If goods are damaged during ocean transit, cargo interests often will sue the ship and her owner in an admiralty action for the loss. The primary objective of the lawsuit will be to indemnify the cargo owner for the loss sustained by reason of the carrier’s fault. In maritime cases involving cargo damaged through the fault of ocean carriers, the carrier’s liability is generally measured by the difference between the market value of the cargo in the condition in which it should have arrived at the discharge port and its market value in its damaged condition. Cargo interests bear the burden of proving the carrier’s liability for the loss as well as the quantum of damages. The cargo owner is also under a duty to take reasonable efforts to mitigate its losses. This is based upon the principle that damages the cargo owner might have avoided with reasonable effort are not caused by the ocean carrier’s fault and, therefore, should not charge against vessel interests.

Consignee generally accepts goods
Generally, when goods are shipped by vessel and become damaged in transit, the cargo owner (consignee) nevertheless has a duty to accept the shipment at discharge and then look to the carrier for payment of the loss. This is based on the legal theory that the ocean carrier has a duty to make delivery of the cargo, and its liability as such ceases upon delivery of the shipment to the consignee. It is also based on rationale that the consignee is in much better position to dispose of the damaged merchandise than the ocean carrier, which is not in the business of buying and selling cargo. What if the cargo is totally damaged as a result of causes for which the ocean carrier is liable? Must the consignee take delivery of the useless cargo? There is case law to the effect that consignees are justified in refusing to accept delivery of cargo that is practically valueless. What if the cargo is totally damaged, but the ocean carrier is found not liable for the loss? Must the consignee take delivery of its worthless cargo? This question was recently answered by the U.S. District Court for the Middle District of Florida, in the Tasman Star decision (1994 A.M.C. 1617).

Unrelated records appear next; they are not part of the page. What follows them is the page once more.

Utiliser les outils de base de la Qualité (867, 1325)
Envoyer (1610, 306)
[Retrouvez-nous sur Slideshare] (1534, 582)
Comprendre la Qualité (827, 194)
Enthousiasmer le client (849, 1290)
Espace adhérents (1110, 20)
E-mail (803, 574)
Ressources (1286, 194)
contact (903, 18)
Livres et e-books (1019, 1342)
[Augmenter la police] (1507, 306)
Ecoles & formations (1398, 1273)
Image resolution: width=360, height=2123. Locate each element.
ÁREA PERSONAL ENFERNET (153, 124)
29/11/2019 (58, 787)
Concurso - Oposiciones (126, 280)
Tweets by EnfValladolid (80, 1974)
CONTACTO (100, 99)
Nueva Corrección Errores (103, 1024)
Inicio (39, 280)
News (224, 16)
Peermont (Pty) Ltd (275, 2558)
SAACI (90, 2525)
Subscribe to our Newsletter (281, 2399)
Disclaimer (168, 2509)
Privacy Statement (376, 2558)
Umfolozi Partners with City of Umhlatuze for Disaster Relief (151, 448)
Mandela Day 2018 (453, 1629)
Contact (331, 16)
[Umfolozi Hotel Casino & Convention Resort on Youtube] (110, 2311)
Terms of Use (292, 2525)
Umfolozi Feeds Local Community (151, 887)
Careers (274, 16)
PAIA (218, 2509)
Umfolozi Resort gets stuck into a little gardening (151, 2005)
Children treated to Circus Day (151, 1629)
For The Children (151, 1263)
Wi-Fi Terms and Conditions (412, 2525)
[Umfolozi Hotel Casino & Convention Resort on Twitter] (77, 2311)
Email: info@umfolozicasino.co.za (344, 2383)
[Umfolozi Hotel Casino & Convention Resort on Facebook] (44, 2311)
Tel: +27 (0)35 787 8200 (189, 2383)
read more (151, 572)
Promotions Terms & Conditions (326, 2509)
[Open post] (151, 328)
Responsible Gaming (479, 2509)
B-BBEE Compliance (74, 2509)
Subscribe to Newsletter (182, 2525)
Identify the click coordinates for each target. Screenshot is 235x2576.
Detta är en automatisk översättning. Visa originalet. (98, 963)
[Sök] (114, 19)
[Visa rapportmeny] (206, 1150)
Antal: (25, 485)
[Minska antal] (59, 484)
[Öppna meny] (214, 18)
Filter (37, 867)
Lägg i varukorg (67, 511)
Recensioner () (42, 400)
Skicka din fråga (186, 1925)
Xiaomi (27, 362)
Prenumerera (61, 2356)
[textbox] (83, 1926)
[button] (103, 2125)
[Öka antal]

The case of the burned bananas
In the Tasman Star case ( a case of first impression), a cargo owner sued vessel interests for $1,172,017 for a total loss of its banana cargo as a result of shipboard fire. Vessel interests filed a counterclaim against the cargo owner in the amount of $106,363, for costs associated with the discharge and disposal of the ruined cargo. The court held that vessel interests were not liable for the loss, as they had met their burden of proving the damage resulted from a statutorily excepted cause (Fire Statute). Furthermore, there was no negligence on the part of vessel interests in causing the damage.